• _ABOUT THIS EXERCISE_
Your reply should contain every record, restated word for word.

Saved data entries:
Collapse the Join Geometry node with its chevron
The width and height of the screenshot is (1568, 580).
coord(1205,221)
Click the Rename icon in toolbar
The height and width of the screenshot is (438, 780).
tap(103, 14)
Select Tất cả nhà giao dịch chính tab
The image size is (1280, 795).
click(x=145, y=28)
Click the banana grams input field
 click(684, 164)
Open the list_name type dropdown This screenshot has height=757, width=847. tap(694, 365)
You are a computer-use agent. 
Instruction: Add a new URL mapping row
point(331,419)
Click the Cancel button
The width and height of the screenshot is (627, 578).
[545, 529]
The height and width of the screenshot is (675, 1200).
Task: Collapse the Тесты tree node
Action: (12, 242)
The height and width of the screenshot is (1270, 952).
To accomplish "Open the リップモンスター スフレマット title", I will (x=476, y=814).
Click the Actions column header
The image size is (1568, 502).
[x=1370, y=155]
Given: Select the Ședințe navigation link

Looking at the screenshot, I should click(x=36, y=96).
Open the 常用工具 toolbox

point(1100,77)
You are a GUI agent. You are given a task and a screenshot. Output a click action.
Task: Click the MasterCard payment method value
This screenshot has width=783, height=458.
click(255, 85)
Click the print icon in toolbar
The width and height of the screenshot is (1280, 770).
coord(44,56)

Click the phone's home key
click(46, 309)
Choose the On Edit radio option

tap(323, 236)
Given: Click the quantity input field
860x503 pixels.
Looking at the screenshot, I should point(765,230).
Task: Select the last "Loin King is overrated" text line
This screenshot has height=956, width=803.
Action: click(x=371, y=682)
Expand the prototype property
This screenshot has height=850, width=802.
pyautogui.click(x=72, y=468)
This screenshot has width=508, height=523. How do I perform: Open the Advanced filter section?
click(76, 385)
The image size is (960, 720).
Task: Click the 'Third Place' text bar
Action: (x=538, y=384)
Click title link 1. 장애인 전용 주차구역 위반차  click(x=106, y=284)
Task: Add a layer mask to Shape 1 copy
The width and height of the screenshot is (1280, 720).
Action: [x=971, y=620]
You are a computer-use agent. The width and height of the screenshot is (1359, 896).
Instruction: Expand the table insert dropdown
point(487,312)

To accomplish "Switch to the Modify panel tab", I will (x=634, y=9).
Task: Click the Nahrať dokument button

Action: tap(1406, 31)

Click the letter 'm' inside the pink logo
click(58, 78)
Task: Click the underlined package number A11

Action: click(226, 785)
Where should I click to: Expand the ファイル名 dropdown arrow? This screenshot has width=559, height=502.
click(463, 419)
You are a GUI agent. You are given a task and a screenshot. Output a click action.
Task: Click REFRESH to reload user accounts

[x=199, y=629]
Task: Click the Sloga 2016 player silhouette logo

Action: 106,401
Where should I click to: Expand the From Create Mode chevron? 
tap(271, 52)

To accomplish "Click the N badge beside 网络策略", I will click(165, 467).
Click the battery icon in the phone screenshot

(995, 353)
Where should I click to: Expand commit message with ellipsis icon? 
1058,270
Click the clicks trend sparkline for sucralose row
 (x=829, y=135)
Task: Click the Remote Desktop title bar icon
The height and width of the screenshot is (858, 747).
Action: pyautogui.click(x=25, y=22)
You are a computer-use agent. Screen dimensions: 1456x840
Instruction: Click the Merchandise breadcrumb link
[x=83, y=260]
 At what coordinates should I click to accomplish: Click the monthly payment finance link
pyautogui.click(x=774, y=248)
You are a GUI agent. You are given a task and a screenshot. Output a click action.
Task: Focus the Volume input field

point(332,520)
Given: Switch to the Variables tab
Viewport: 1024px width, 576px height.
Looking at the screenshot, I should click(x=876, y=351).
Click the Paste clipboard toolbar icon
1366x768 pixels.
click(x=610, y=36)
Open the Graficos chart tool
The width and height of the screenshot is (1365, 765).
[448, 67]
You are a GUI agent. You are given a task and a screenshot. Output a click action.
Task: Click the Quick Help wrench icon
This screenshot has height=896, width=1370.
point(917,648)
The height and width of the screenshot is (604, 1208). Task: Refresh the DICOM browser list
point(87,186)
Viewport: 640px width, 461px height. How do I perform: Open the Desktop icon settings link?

• _SOLUTION FOR THIS PROBLEM_
Collapse the Join Geometry node with its chevron
The width and height of the screenshot is (1568, 580).
coord(1205,221)
Click the Rename icon in toolbar
The height and width of the screenshot is (438, 780).
tap(103, 14)
Select Tất cả nhà giao dịch chính tab
The image size is (1280, 795).
click(x=145, y=28)
Click the banana grams input field
 click(684, 164)
Open the list_name type dropdown This screenshot has height=757, width=847. tap(694, 365)
You are a computer-use agent. 
Instruction: Add a new URL mapping row
point(331,419)
Click the Cancel button
The width and height of the screenshot is (627, 578).
[545, 529]
The height and width of the screenshot is (675, 1200).
Task: Collapse the Тесты tree node
Action: (12, 242)
The height and width of the screenshot is (1270, 952).
To accomplish "Open the リップモンスター スフレマット title", I will (x=476, y=814).
Click the Actions column header
The image size is (1568, 502).
[x=1370, y=155]
Given: Select the Ședințe navigation link

Looking at the screenshot, I should click(x=36, y=96).
Open the 常用工具 toolbox

point(1100,77)
You are a GUI agent. You are given a task and a screenshot. Output a click action.
Task: Click the MasterCard payment method value
This screenshot has width=783, height=458.
click(255, 85)
Click the print icon in toolbar
The width and height of the screenshot is (1280, 770).
coord(44,56)

Click the phone's home key
click(46, 309)
Choose the On Edit radio option

tap(323, 236)
Given: Click the quantity input field
860x503 pixels.
Looking at the screenshot, I should point(765,230).
Task: Select the last "Loin King is overrated" text line
This screenshot has height=956, width=803.
Action: click(x=371, y=682)
Expand the prototype property
This screenshot has height=850, width=802.
pyautogui.click(x=72, y=468)
This screenshot has width=508, height=523. How do I perform: Open the Advanced filter section?
click(76, 385)
The image size is (960, 720).
Task: Click the 'Third Place' text bar
Action: (x=538, y=384)
Click title link 1. 장애인 전용 주차구역 위반차  click(x=106, y=284)
Task: Add a layer mask to Shape 1 copy
The width and height of the screenshot is (1280, 720).
Action: [x=971, y=620]
You are a computer-use agent. The width and height of the screenshot is (1359, 896).
Instruction: Expand the table insert dropdown
point(487,312)

To accomplish "Switch to the Modify panel tab", I will (x=634, y=9).
Task: Click the Nahrať dokument button

Action: tap(1406, 31)

Click the letter 'm' inside the pink logo
click(58, 78)
Task: Click the underlined package number A11

Action: click(226, 785)
Where should I click to: Expand the ファイル名 dropdown arrow? This screenshot has width=559, height=502.
click(463, 419)
You are a GUI agent. You are given a task and a screenshot. Output a click action.
Task: Click REFRESH to reload user accounts

[x=199, y=629]
Task: Click the Sloga 2016 player silhouette logo

Action: 106,401
Where should I click to: Expand the From Create Mode chevron? 
tap(271, 52)

To accomplish "Click the N badge beside 网络策略", I will click(165, 467).
Click the battery icon in the phone screenshot

(995, 353)
Where should I click to: Expand commit message with ellipsis icon? 
1058,270
Click the clicks trend sparkline for sucralose row
 (x=829, y=135)
Task: Click the Remote Desktop title bar icon
The height and width of the screenshot is (858, 747).
Action: pyautogui.click(x=25, y=22)
You are a computer-use agent. Screen dimensions: 1456x840
Instruction: Click the Merchandise breadcrumb link
[x=83, y=260]
 At what coordinates should I click to accomplish: Click the monthly payment finance link
pyautogui.click(x=774, y=248)
You are a GUI agent. You are given a task and a screenshot. Output a click action.
Task: Focus the Volume input field

point(332,520)
Given: Switch to the Variables tab
Viewport: 1024px width, 576px height.
Looking at the screenshot, I should click(x=876, y=351).
Click the Paste clipboard toolbar icon
1366x768 pixels.
click(x=610, y=36)
Open the Graficos chart tool
The width and height of the screenshot is (1365, 765).
[448, 67]
You are a GUI agent. You are given a task and a screenshot. Output a click action.
Task: Click the Quick Help wrench icon
This screenshot has height=896, width=1370.
point(917,648)
The height and width of the screenshot is (604, 1208). Task: Refresh the DICOM browser list
point(87,186)
Viewport: 640px width, 461px height. How do I perform: Open the Desktop icon settings link?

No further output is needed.